Hybridization of Orbitals

Hybridization of OrbitalsLinus Pauling explained about the hybridization to describe about the uniform effective bond development of molecules such as methane. In methane carbon should make use of one’s orbital and 3 p orbitals within the excited state to bond with four hydrogen atoms.

Therefore all the four bonds must be different. However in practice all the bonds tend to be uniform in nature. So Pauling suggested that the atomic orbitals are combined together to provide hybridized orbitals.

Atomic orbitals of the appropriate energy and orientation in the identical atom are hybridized which means that the atomic orbitals are mixed to form hybrid orbitals. The whole number of hybrid orbitals created is always equal to the amount of atomic orbitals that are hybridized.

Types of Hybrid Orbitals

Hybrid orbitals are created by the blending of existing orbitals (2p, 3d, 4s....and so on) to form new ones which are more directional and as a result able to overlap more successfully with the orbitals of an additional atom. The number of hybrid orbitals that an atom can easily form is dictated by two criteria.

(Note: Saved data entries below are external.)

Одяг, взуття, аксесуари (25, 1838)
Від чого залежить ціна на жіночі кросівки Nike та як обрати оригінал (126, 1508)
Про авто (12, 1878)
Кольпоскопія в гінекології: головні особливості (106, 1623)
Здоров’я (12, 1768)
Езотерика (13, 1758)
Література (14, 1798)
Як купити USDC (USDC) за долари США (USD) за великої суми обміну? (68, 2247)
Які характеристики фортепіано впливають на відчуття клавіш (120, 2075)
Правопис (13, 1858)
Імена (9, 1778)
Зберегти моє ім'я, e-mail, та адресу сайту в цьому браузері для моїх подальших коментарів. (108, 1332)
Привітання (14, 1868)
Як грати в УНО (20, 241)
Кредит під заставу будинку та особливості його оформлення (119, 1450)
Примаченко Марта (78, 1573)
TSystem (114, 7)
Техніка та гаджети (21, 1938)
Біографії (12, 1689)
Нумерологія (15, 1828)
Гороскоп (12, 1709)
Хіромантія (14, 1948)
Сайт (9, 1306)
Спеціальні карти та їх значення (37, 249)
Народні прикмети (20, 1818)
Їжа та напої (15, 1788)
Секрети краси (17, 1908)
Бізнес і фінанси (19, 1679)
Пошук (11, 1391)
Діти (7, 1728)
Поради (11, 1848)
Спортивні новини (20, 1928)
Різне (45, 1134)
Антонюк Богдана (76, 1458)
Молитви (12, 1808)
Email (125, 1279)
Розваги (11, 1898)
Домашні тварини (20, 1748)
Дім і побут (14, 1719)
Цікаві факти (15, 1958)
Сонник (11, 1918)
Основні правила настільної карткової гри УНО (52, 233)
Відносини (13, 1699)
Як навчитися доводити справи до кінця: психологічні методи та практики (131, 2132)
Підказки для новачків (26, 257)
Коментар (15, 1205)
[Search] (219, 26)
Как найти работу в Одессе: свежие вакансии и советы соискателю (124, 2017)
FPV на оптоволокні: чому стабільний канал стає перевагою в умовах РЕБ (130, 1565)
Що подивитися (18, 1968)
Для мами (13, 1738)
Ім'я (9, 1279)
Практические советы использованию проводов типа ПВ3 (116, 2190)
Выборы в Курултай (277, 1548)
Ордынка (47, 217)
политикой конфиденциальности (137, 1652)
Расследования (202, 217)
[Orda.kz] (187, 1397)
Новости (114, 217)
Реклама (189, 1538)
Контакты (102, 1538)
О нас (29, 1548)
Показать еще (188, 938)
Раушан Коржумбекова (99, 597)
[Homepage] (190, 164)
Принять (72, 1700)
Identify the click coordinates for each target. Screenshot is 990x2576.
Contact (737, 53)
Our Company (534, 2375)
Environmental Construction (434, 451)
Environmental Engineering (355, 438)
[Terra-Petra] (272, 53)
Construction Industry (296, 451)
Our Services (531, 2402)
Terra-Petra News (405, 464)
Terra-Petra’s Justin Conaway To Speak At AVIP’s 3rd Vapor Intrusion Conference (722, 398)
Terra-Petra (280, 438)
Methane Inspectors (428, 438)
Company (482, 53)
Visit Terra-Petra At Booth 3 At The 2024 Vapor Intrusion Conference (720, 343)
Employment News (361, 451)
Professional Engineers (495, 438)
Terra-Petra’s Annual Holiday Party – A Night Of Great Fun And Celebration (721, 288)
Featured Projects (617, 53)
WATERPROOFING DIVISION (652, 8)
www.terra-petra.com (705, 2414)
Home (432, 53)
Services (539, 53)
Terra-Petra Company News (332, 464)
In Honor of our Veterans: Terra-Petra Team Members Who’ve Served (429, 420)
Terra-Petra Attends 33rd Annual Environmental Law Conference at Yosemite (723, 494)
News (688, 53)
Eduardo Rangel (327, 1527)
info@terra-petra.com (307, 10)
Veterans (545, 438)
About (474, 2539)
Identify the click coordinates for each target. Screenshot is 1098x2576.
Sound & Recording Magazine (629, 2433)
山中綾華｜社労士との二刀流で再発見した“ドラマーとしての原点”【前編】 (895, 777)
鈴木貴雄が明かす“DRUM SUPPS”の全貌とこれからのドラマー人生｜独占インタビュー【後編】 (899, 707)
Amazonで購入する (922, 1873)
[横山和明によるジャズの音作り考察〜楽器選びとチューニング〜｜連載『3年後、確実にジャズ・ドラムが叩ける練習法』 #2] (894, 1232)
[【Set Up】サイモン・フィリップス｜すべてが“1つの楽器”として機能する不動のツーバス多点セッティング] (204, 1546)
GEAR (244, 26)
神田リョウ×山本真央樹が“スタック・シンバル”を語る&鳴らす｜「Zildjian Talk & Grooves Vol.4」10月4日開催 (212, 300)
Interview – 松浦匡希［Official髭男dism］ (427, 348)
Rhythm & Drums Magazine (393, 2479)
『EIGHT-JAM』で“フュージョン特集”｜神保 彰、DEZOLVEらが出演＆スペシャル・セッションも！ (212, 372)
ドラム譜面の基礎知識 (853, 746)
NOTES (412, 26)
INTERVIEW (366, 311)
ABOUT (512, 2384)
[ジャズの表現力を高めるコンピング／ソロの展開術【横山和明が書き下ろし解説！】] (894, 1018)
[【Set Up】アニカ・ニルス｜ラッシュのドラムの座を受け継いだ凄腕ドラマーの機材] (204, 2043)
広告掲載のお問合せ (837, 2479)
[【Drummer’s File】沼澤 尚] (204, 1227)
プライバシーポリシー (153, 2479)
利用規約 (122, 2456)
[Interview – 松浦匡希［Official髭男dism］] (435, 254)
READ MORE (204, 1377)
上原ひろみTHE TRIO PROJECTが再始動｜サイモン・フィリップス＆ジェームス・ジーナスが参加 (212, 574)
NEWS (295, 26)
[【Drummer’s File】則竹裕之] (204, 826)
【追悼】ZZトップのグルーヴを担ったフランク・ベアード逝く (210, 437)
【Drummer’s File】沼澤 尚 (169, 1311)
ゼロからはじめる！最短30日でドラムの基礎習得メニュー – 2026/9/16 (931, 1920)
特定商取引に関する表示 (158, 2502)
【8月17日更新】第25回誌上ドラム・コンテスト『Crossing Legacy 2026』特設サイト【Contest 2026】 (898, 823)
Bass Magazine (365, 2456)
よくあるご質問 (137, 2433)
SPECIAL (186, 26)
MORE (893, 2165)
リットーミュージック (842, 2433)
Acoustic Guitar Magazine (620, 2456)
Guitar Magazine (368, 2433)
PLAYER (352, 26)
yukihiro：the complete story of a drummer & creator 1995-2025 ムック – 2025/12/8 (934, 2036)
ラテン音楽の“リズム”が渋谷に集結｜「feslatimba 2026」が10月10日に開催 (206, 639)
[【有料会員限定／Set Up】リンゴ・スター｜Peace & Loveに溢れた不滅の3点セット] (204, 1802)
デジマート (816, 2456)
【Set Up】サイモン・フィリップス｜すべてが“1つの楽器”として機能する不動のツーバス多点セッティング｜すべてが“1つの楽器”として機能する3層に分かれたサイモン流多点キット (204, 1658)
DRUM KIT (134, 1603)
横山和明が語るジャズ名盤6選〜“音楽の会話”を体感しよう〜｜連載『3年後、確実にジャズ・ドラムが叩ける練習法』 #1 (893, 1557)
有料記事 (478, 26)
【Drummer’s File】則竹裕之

The number of valence level orbitals that are accessible for the atom.

Law of conservation of orbitals that is the amount of hybrid orbitals formed should equal the number of orbitals that are employed in the creation of the hybrid orbitals.

Hybrid Atomic Orbitals

Physical studies of the easiest organic compound, methane (CH 4), demonstrate the following:

all of the hydrogen-carbon-hydrogen bond angles are the same

all of the carbon-hydrogen bond lengths are equivalent

all of the bonds are covalent

all of the bond angles are around 110°

The ground state, or unexcited state, of the carbon atom ( Z = 6) gets the following electron configuration.

To achieve equivalent bond lengths, all the orbitals could have to be the same kind. The development of identical orbitals takes place in nature by a hybridization procedure. Hybridization is an interior linear combination of atomic orbitals, where the wave functions of the atomic s and p orbitals are added together to build new hybrid wave functions. When 4 atomic orbitals are added together, four hybrid orbitals form. All these hybrid orbitals has a single part s character and three parts p character and, therefore, are referred to as sp 3 hybrid orbitals.

Types of Hybrid Orbitals

As electrons are in continual motion round the nucleus of an atom, it is almost impossible to identify exactly where the electrons positioned in molecular bonding. However, electrons do not just circle close to the nucleus but rather roam in certain areas. The word orbital explains the likely area of an electron in the location around the nucleus. Orbital hybridization is the concept of joining atomic orbitals to produce distinct new patterns suitable with regard to atomic bonding properties.

Orbitals are explained by the shape of the location where the electron is. The types of orbitals are named s, p, d and f each with its own particular shape. In hybridization, just s and p orbitals are joined to create various patterns. S-orbitals are symmetrical, spherical orbitals, while p-orbitals are elongated, figure-eight shapes that resemble 2 balloons attached at the ends. P-orbitals also stick to a specific plane, as opposed to s-orbitals, which are a complete sphere.